# Work order
In the data below, find the line containing "This screenshot has height=868, width=1389.", then set down that line and every later line up to and including the line containing "Click the sidebar", exactly.

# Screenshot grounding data
'''

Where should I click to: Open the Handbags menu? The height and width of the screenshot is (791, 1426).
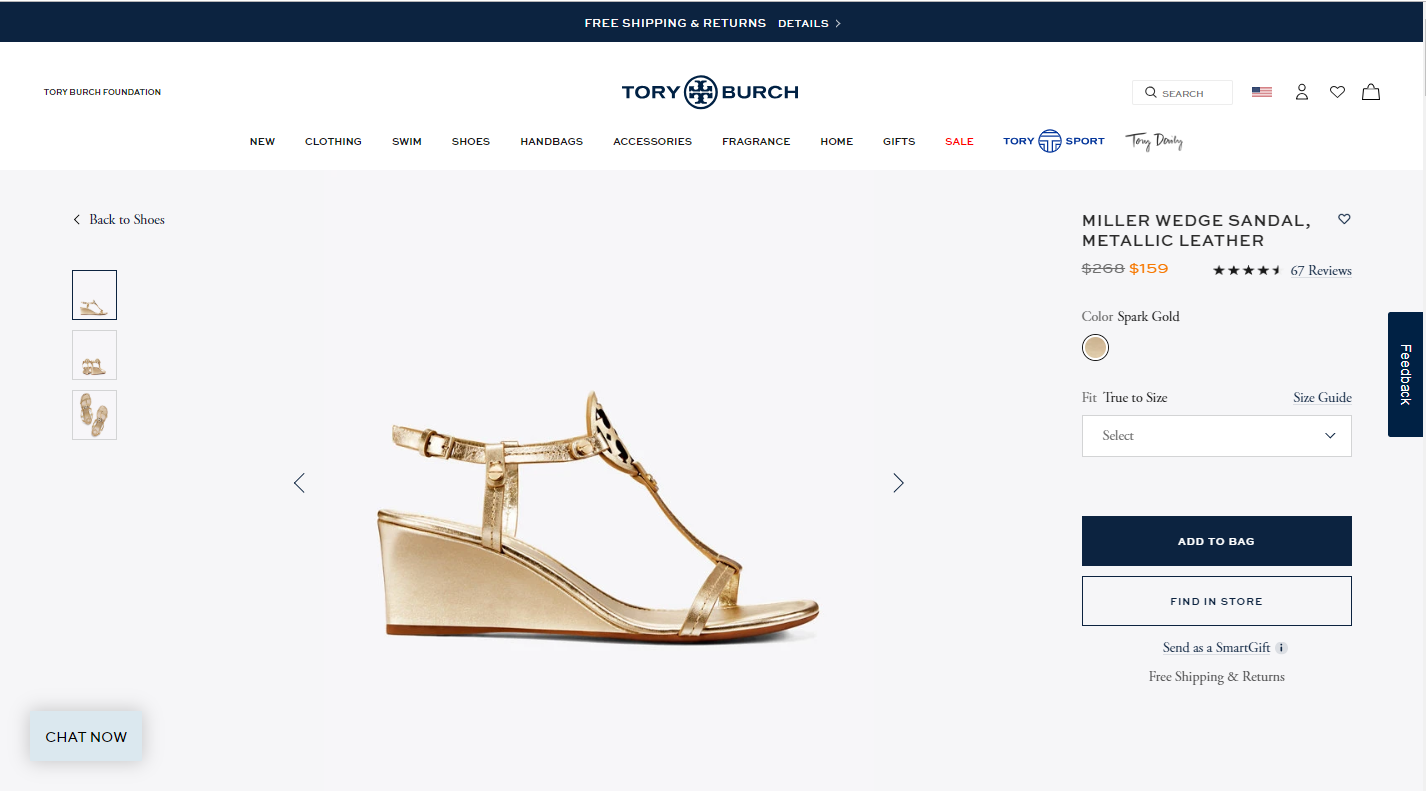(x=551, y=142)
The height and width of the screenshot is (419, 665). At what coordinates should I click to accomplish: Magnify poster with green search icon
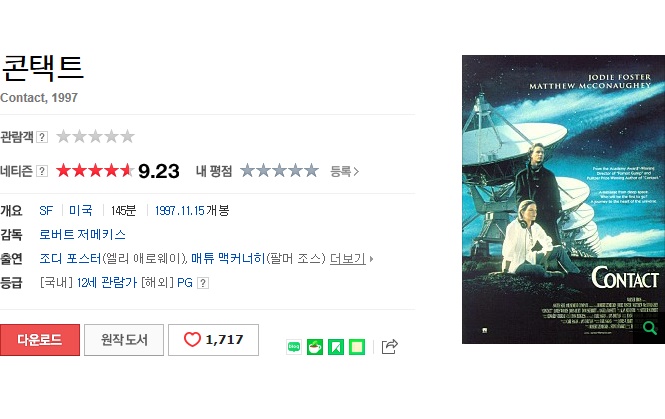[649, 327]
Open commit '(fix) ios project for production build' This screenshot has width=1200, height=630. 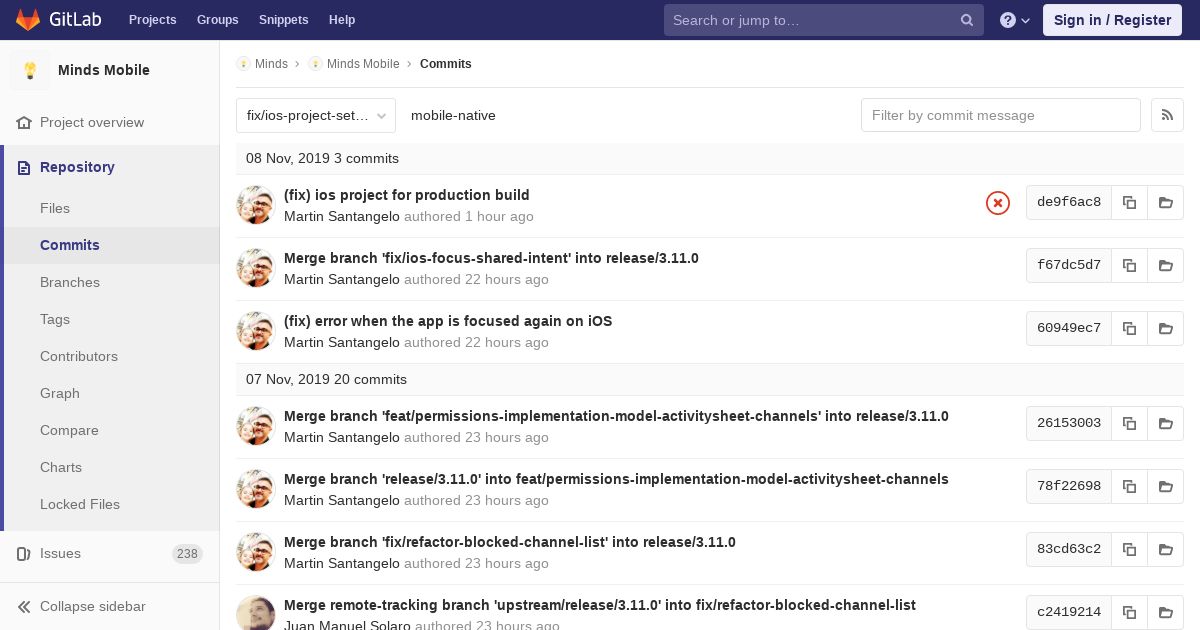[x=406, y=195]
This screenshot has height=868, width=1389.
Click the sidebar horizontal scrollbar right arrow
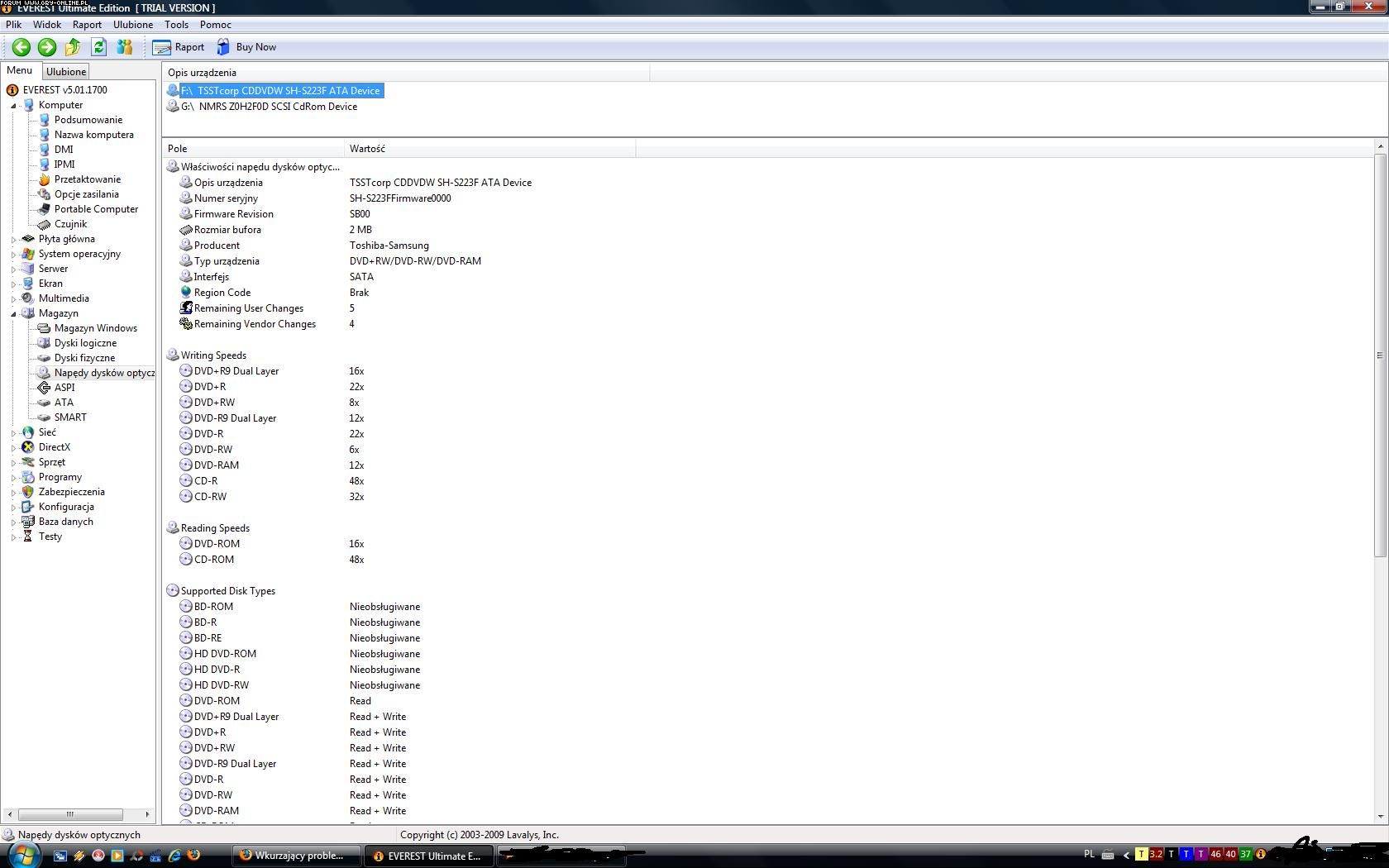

'''
'''

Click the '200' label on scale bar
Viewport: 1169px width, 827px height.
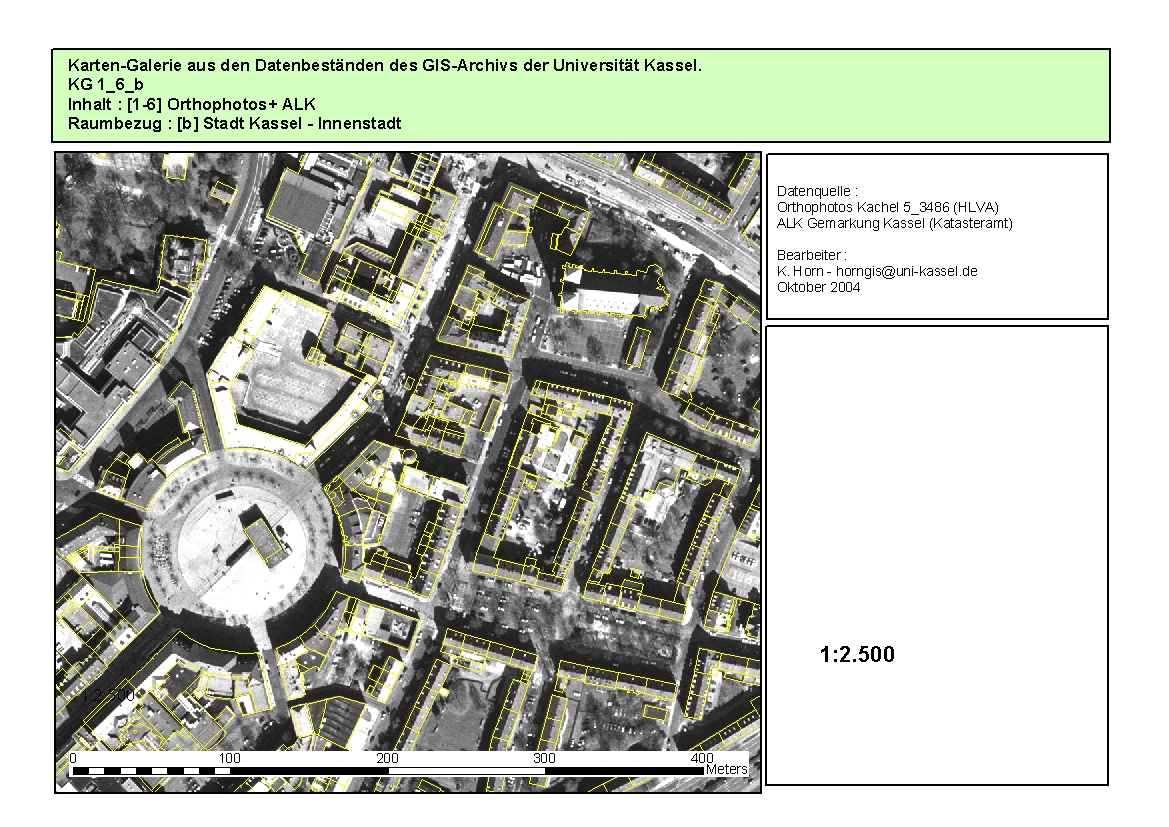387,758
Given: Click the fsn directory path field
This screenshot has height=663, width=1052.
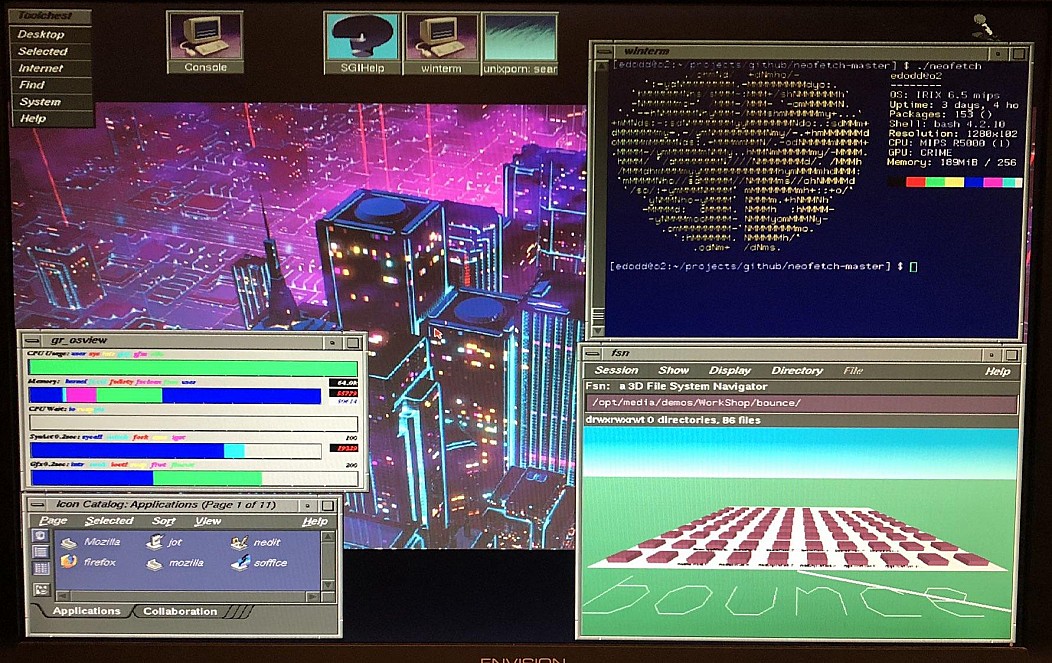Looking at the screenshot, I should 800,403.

'''

# Response for this exercise
This screenshot has height=868, width=1389.
Click the sidebar horizontal scrollbar right arrow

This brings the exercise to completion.